John O’Leary: I mean, to be honest, man, screen porch coffee this morning, sunrise, gratitude journal, prayer reflection, little scripture. Go back inside, do about an hour of work, pitter-patter down the hall, down the steps, Grace walks in with glasses. She’s already brushed her hair. She’s got a dress on. An eight-year-old. Ten minutes later, as she and I are having Cheerios together, my bride walks down. We go outside, we plant a couple of flowers. Like, it’s been a pretty good day and it’s 10:20 like I’m blessed. So, I really do mean like I feel almost every day is just a profound blessing and I beg you guys, ladies, leaders listening right now, don’t miss what’s in front of you. Your life is sacred. This day is blessed. So, today’s pretty good, but the best day of my life, the wedding’s pretty lame too, because I think that’s most people’s answers. Coming off in the hospital, that was a pretty solid day.
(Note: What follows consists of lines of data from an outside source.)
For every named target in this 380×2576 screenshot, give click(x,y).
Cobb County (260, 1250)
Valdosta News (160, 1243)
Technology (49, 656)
A day called John O’Leary Day at the ballpark, that was pretty cool.

Maybe the coolest though because there’s a whole story behind the John O’Leary Day at the ballpark, you can read about it, was 30 years later, when I had my second John O’Leary Day at the ballpark. The St. Louis Cardinals had invited me to speak to them and they were so moved by the story that they had me speak to the entire team one more time, and then they had me do a repeat performance of John O’Leary Day at the ballpark. But this time, instead of being in a wheelchair, I’m standing and this time instead of my dad pushing me in my wheelchair, I push him in his and this time instead of me being a little one, my four little ones are the little ones with wild eyes in awe as we walk around the grass turf of Busch Stadium, and I had a chance to throw out a first pitch with no fingers and actually hit the glove that I had intended to throw it to which is evidence of a miracle. And then to walk back from the mound, hug the catcher, hug my mom, hug my dad, hug my wife, hug four kids, go into the stands, and sit in the sun. Forget baseball. Celebrate life. So, that was a pretty cool day that I will long remember.

Casey Weade: Well, John, thank you for that story. Always so full of heart, full of love. It just vibrates from your being and I truly appreciate you taking the time to share your story and all of your insights here with our audience. Thank you so much.

John O’Leary: Casey, thank you. Well done. Well done.